◆ Written request ◆
Give each line of the items below as a string in a JSON list, one string per line, leaving out blank lines.

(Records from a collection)
# # #
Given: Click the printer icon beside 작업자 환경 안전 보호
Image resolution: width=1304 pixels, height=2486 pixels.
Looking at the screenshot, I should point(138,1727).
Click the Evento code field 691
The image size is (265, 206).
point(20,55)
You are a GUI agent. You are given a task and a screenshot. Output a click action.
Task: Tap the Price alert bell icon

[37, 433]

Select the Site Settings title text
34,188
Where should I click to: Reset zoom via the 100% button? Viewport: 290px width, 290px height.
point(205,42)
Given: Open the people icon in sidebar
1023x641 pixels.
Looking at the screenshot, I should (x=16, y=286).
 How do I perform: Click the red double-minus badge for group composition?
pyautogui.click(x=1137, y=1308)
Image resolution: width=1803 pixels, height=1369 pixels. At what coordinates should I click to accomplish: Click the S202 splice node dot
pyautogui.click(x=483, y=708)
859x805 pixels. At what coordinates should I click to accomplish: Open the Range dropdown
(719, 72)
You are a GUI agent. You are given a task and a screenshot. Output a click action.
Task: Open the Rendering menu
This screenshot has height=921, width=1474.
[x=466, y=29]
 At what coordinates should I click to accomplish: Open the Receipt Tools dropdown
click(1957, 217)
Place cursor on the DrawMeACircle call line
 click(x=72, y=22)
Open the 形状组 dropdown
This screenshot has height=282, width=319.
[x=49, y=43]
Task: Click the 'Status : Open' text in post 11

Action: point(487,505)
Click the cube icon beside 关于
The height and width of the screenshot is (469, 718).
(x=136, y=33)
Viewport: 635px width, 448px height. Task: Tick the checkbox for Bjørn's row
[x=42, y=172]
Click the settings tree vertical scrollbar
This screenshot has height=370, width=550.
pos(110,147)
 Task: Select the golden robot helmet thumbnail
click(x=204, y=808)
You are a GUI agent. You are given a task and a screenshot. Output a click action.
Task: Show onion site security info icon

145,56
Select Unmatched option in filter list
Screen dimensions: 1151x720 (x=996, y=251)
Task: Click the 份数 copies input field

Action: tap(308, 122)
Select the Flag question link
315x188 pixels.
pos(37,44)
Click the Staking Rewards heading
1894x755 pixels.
# # #
◆ Exercise solution ◆
[
  "Given: Click the printer icon beside 작업자 환경 안전 보호",
  "Image resolution: width=1304 pixels, height=2486 pixels.",
  "Looking at the screenshot, I should point(138,1727).",
  "Click the Evento code field 691",
  "The image size is (265, 206).",
  "point(20,55)",
  "You are a GUI agent. You are given a task and a screenshot. Output a click action.",
  "Task: Tap the Price alert bell icon",
  "[37, 433]",
  "Select the Site Settings title text",
  "34,188",
  "Where should I click to: Reset zoom via the 100% button? Viewport: 290px width, 290px height.",
  "point(205,42)",
  "Given: Open the people icon in sidebar",
  "1023x641 pixels.",
  "Looking at the screenshot, I should (x=16, y=286).",
  " How do I perform: Click the red double-minus badge for group composition?",
  "pyautogui.click(x=1137, y=1308)",
  "Image resolution: width=1803 pixels, height=1369 pixels. At what coordinates should I click to accomplish: Click the S202 splice node dot",
  "pyautogui.click(x=483, y=708)",
  "859x805 pixels. At what coordinates should I click to accomplish: Open the Range dropdown",
  "(719, 72)",
  "You are a GUI agent. You are given a task and a screenshot. Output a click action.",
  "Task: Open the Rendering menu",
  "This screenshot has height=921, width=1474.",
  "[x=466, y=29]",
  " At what coordinates should I click to accomplish: Open the Receipt Tools dropdown",
  "click(1957, 217)",
  "Place cursor on the DrawMeACircle call line",
  " click(x=72, y=22)",
  "Open the 形状组 dropdown",
  "This screenshot has height=282, width=319.",
  "[x=49, y=43]",
  "Task: Click the 'Status : Open' text in post 11",
  "Action: point(487,505)",
  "Click the cube icon beside 关于",
  "The height and width of the screenshot is (469, 718).",
  "(x=136, y=33)",
  "Viewport: 635px width, 448px height. Task: Tick the checkbox for Bjørn's row",
  "[x=42, y=172]",
  "Click the settings tree vertical scrollbar",
  "This screenshot has height=370, width=550.",
  "pos(110,147)",
  " Task: Select the golden robot helmet thumbnail",
  "click(x=204, y=808)",
  "You are a GUI agent. You are given a task and a screenshot. Output a click action.",
  "Task: Show onion site security info icon",
  "145,56",
  "Select Unmatched option in filter list",
  "Screen dimensions: 1151x720 (x=996, y=251)",
  "Task: Click the 份数 copies input field",
  "Action: tap(308, 122)",
  "Select the Flag question link",
  "315x188 pixels.",
  "pos(37,44)",
  "Click the Staking Rewards heading",
  "1894x755 pixels."
]